Radio Patrol (Universal) is a story of the radio-car police. Robert Armstrong and Russell Hopton, rookies at the police training school, painfully learn their lessons from Sergeant Sidney Toler, get rough &--tough themselves. At the graduation dance Armstrong takes Hopton's best girl, Lila Lee, later marries her. The two cops work together in the same radio patrol car. Armstrong takes bribe money because his wife is going to have a baby. When Armstrong tries to drive the car out of the district to leave the bank-robbers a clear field, Hopton forces him to drive back, fight it out, get killed. Hopton is free to court the widow.
Shots: A drug addict locked in a room with a woman he is about to murder; Armstrong dying on his way to the hospital, hearing the news of his child's birth over the police radio.
The Rich Are Always With Us (Warner) is a story of sacrifice, divorce and romance among the serious rich. It is also any egocentric woman's dream of the life she would like to be able to look back on. Ruth Chatterton, as one of the richest women in the world, resists her hero (George Brent) to be true to her husband (John Miljan) who is opportunely snared by another woman (Adrienne Dore). Miss Chatterton is free to suffer a little, agreeably, and say the right, the irreproachable things to her husband's hussy. She gets a divorce and is gallant by transatlantic telephone. Men try to forget her but cannot. She fights against her better instincts but all she has are better instincts. When her ex-husband is badly hurt and his new wife killed in an automobile accident she rushes from George Brent to hold her ex-husband's hand, thus saving him from death. But Mr. Brent is at last bored by sacrifice. He persuades her to marry him--and immediately leaves for China. Miss Chatterton stays behind to hold her first husband's hand. She is a martyr and happily married at the same time.
Ruth Chatterton's tough, hangdog look, her husky refined drawl ending on a raised note, go well with the foreverandever emotions, too poignant for tears, as one gentleman to another. She can say: "I love you more than anything on earth" and sound as though she might mean it. She can say: "Please kiss me into needing you" without making the customers scowl. George Brent's underacting goes well with Miss Chatterton's.
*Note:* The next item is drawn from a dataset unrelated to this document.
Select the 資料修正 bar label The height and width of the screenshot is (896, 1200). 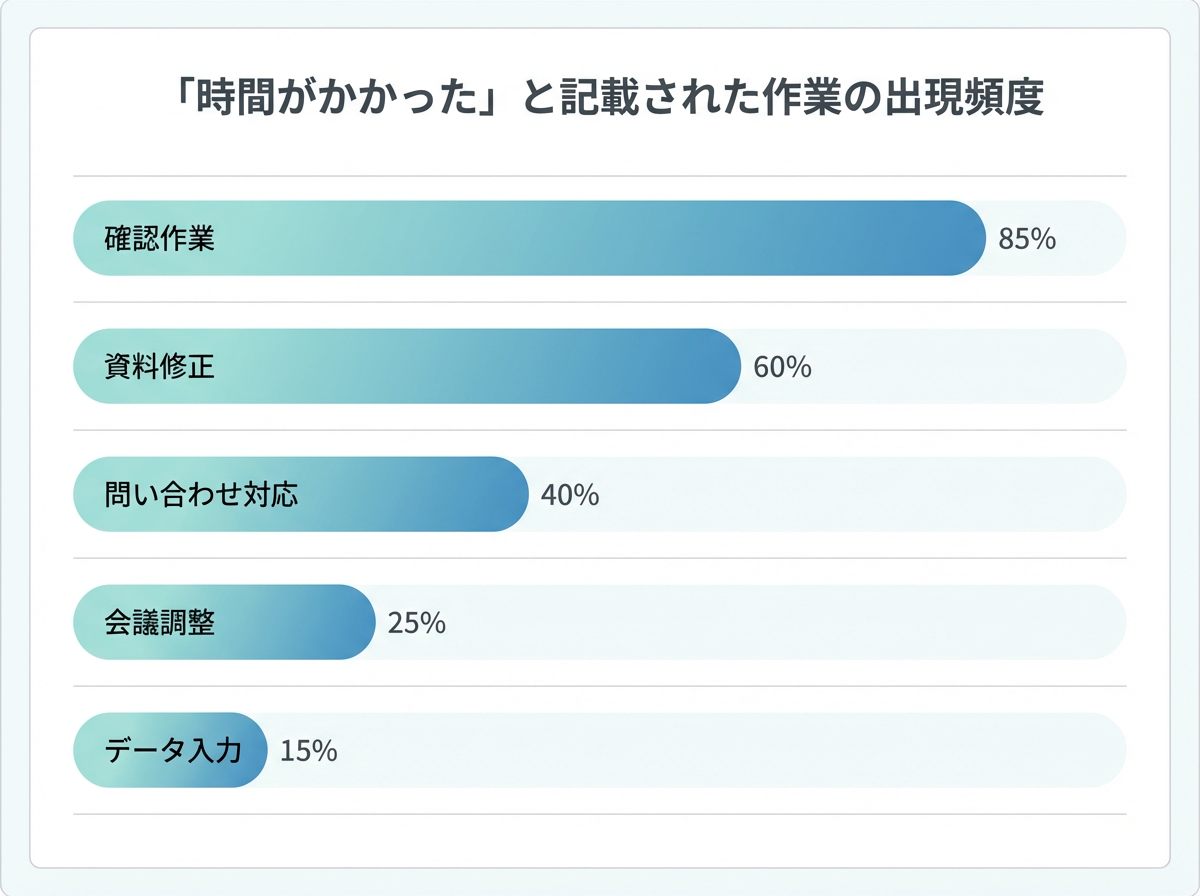pyautogui.click(x=160, y=367)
He is shown as a white man because he will not marry an unmarried girl with money, but cinemorality impels him to want to marry a married woman with more money.
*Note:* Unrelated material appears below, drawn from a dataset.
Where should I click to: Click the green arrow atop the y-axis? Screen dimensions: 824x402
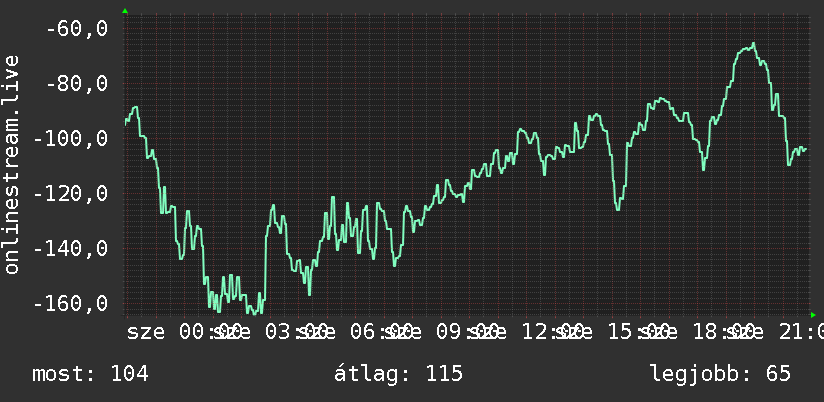[x=125, y=11]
Director Alfred E. Green has used specific properties--New York's Club Lido, the 5. S. Bremen. The famed tooth-pick-against-bedroom-door trick used by Kentucky detectives at Theodore Dreiser's expense (TIME, Nov. 23) is borrowed with a hairpin variation.
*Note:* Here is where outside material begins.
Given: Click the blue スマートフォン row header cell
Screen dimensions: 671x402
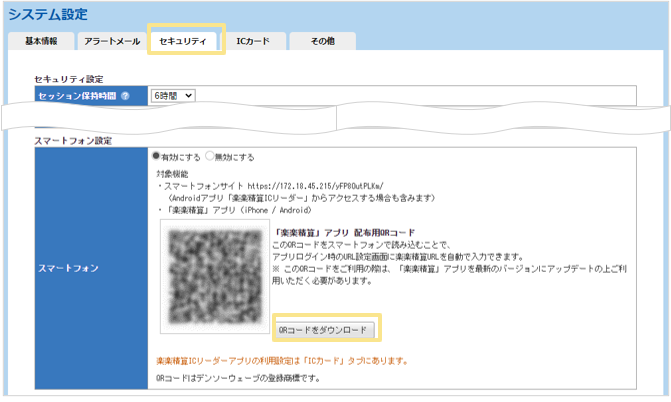Looking at the screenshot, I should click(x=91, y=269).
--The Congress of Vienna was never very far from reality. The Treaty of Paris had concluded peace in May 1814, incidentally mentioning a general rendezvous two months later in Vienna, to parcel out Napoleon's empire. No official summons was ever issued but in two months nearly every major European diplomat was in Vienna. Most of them might as well have been cinemactors; only five nations had anything to say: victorious Russia, Prussia, Austria, England and defeated France. They dealt behind doors, not in open Congress, through shrewd diplomats, not bemedaled clotheshorses. Metternich, the Tsar, and France's Talleyrand were the most important. Talleyrand, although he represented the losing Power, was able to break into the negotiations and align England and Austria against Russia and Prussia. Nor did the Congress break up when Napoleon escaped from Elba. It stayed until shortly before Waterloo, until the last scrap of Napoleon's empire had been disposed of.